3. Recent publications by PI and CI:
i. Khorana, S., N. Perdikis & W.A. Kerr (2015) 'Global economies of scale in the EU-India trade agreement: are they the key to a return to economic growth?' Asia-Europe Journal, 13/1: 41-55.
ii. Khorana, S. & J. Orbie (2015) 'Normative versus market power Europe? The EU-India trade agreement' Asia-Europe Journal, OnlineFirstDOI: 10.1007/s10308-015-0427-9
iii. Garcia, M. & A. Masselot (2015) 'EU-Asia Free Trade Agreements as tools for social norm/legislation transfer' Asia-Europe Journal, OnlineFirstDOI: 10.1007/s10308-015-0423-0

In addition, more outputs are under preparation.

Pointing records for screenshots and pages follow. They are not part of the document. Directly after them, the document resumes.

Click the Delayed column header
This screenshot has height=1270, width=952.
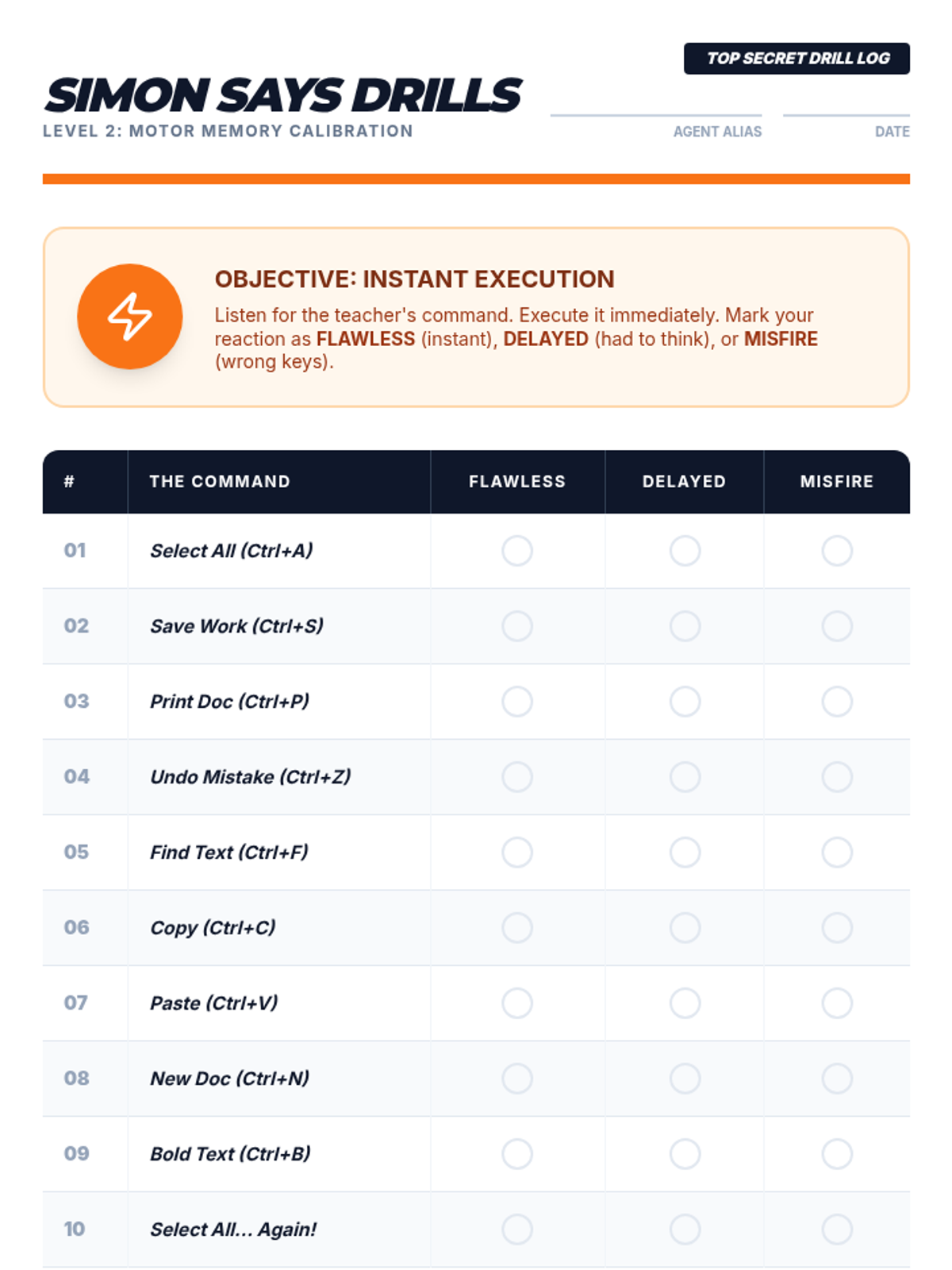tap(685, 482)
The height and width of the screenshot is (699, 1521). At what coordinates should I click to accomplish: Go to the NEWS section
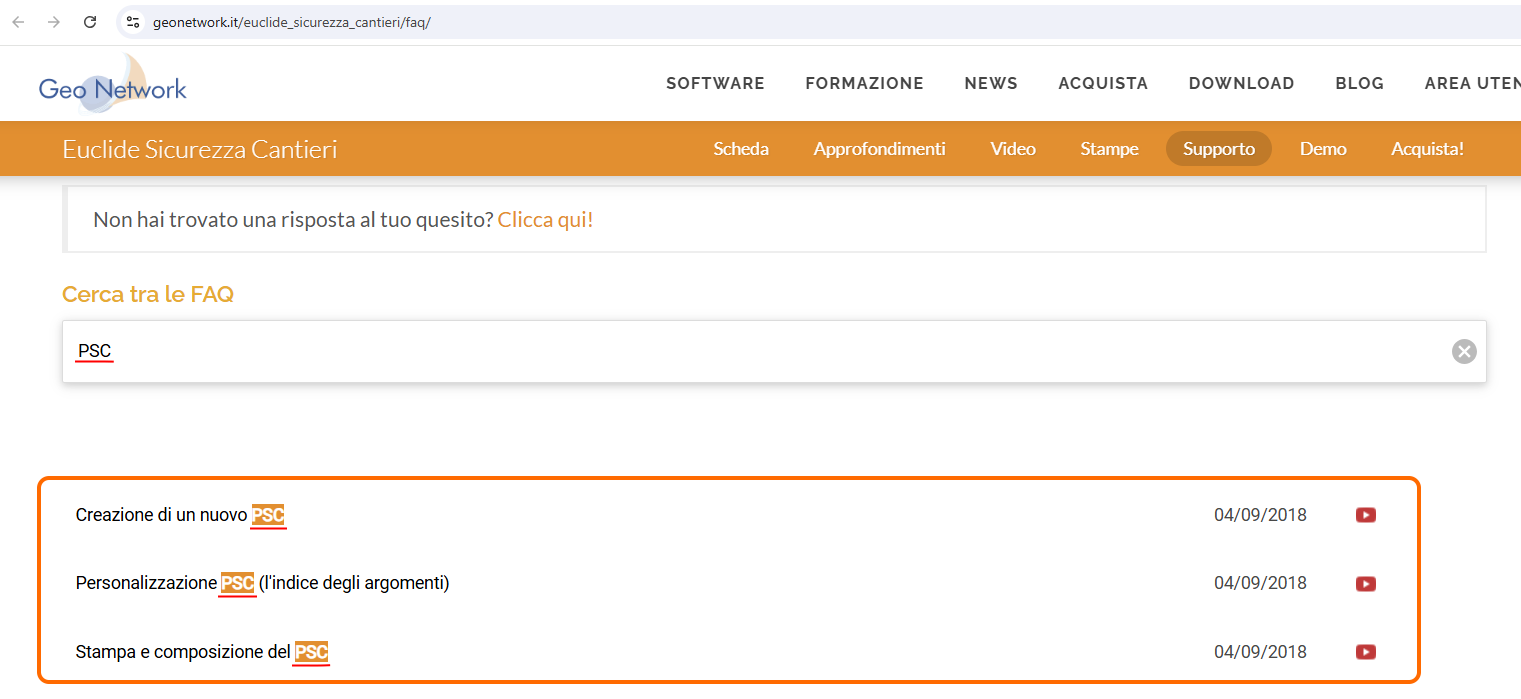pyautogui.click(x=990, y=84)
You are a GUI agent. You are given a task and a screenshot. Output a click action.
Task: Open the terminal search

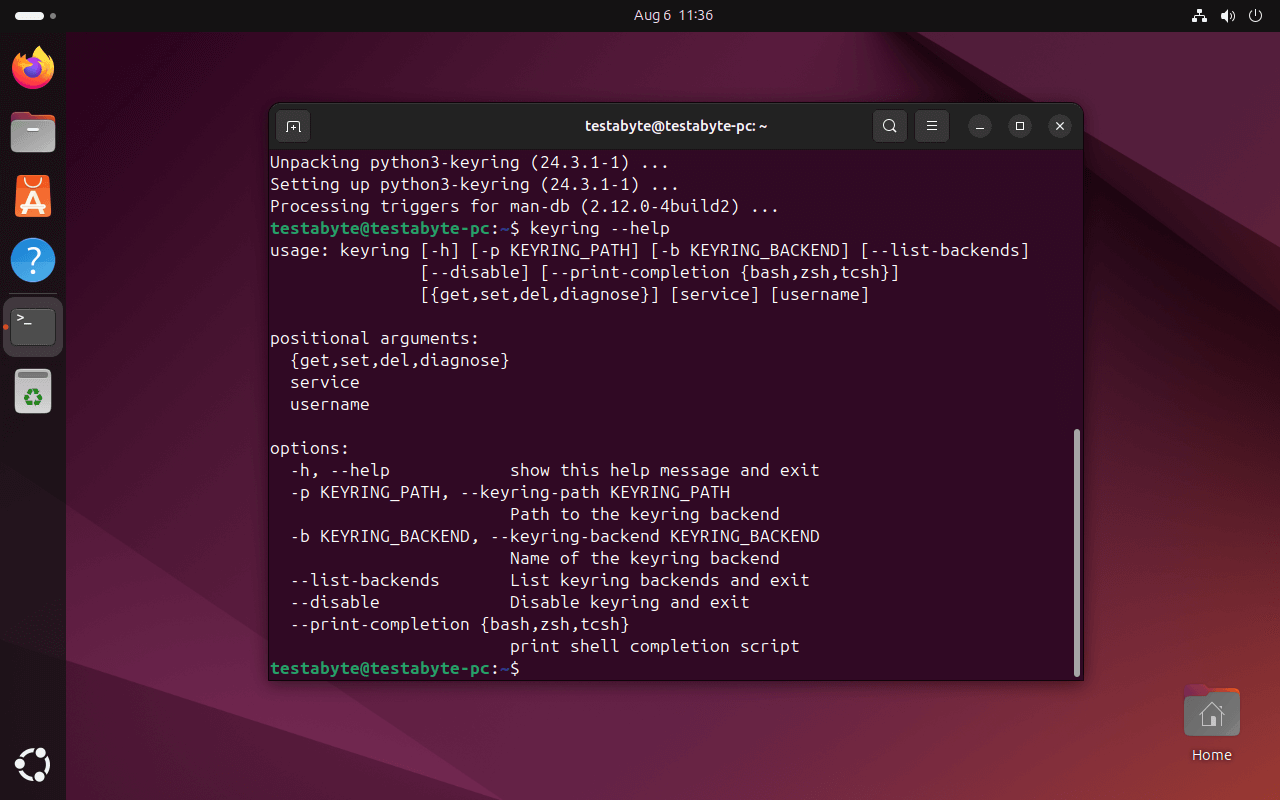tap(889, 126)
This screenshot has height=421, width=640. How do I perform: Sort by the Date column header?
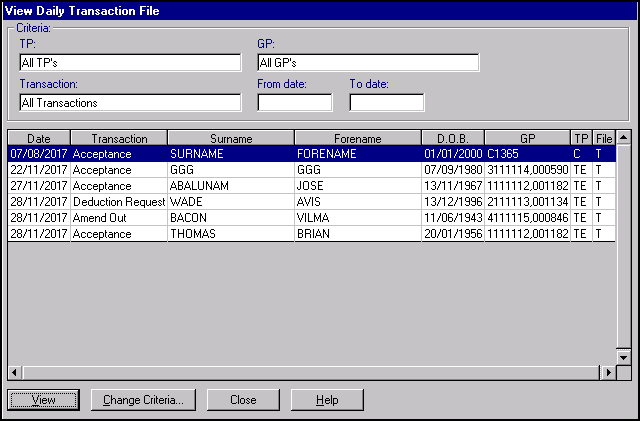[x=39, y=138]
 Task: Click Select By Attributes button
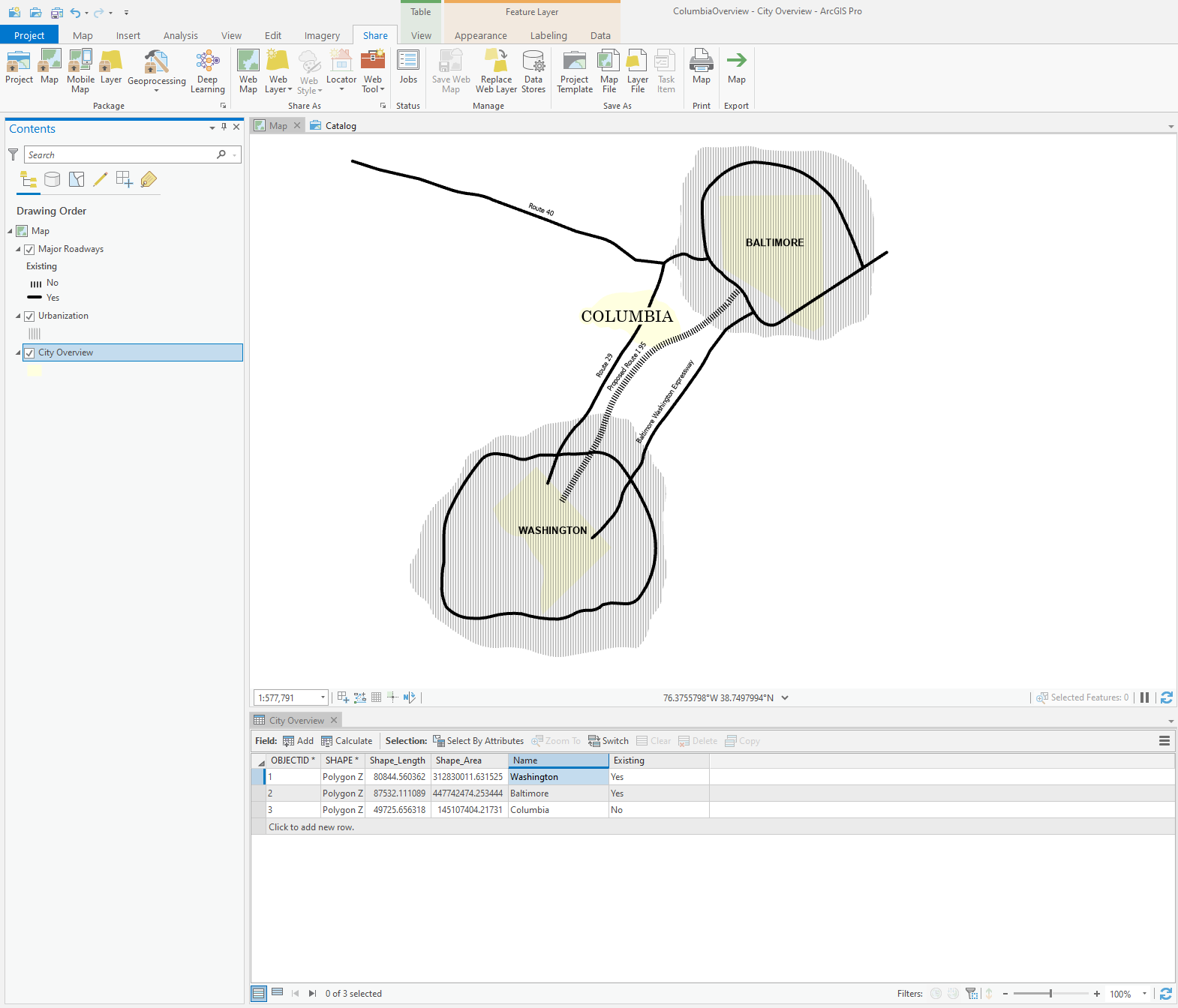click(x=478, y=741)
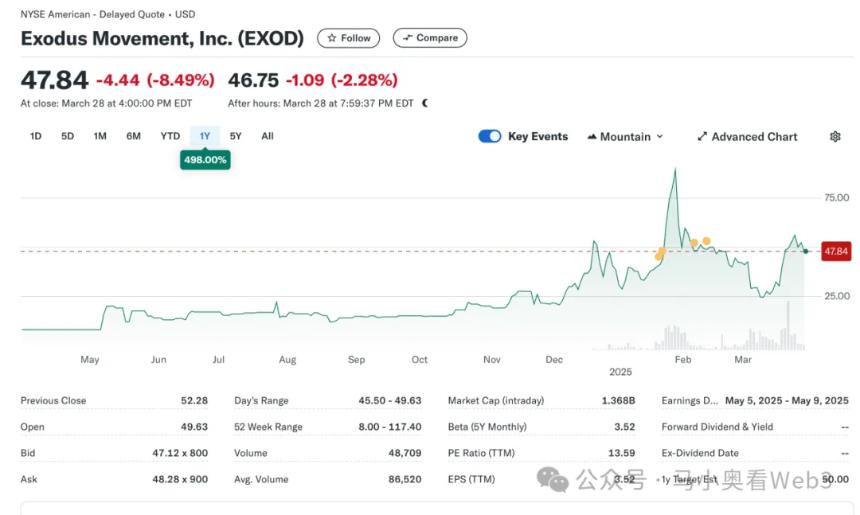Click the mountain chart type icon
This screenshot has height=515, width=860.
click(592, 137)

Sectors Agriculture, Food and Drink,Government, Democracy and Justice,Security and Diplomacy,Other
URL http://giftaproject.org/index.php/publication-hub/
 
Description Following the plan detailed in the pathways to impact section of the proposal, concerted efforts have been made to publicise events and findings from the discussions to a broad audience in order to promote incorporation of ideas and findings in policy-making and academic thinking. The findings from the project have been disseminated through policy briefs and academic papers published on the project website. Evidence of the usefulness of the project, and broader interest in the project, is emerging in social media too. The project's Facebook and Twitter has growing numbers of followers, including some prominent policy makers and international institutions. Workshops have been publicised to the media through the Universities' press offices, and various journalists have expressed a keen interest in attending the TTIP workshop next year, which should bolster the societal impact of the project. The contract with Edward Elgar to publish a collection of academic papers in an edited volume entitled "Handbook on the EU and International Trade", will serve to disseminate outcomes of discussions and workshops to a broader academic and policy community in the EU and beyond, impacting future research agendas. Presentations, policy briefs, videos and papers from the workshops and the general body of research conducted on FTAs will feed into teaching curricula at the Masters' programmes at Bath and Bournemouth Universities. Other network members will also be using some of the materials to support their classes on International Political Economy, International Trade and Law at their home institutions. Finally, and most significantly, given that European Commission and Commonwealth secretariat officials are involved through their active participation in the project workshops, we anticipate that the findings and workshop discussions will influence policy-makers ways of thinking about the consequences of free trade agreements, and that ideas about how to refine certain aspects of the drafting and implementation of trade agreements will be operationalised in the medium to long term. Wide publicity of the network (GIFTA) suggests that the project will indeed fulfil the remit of establishing international networks for research on trade agreements and create a publications hub for reference for policy makers and think tanks.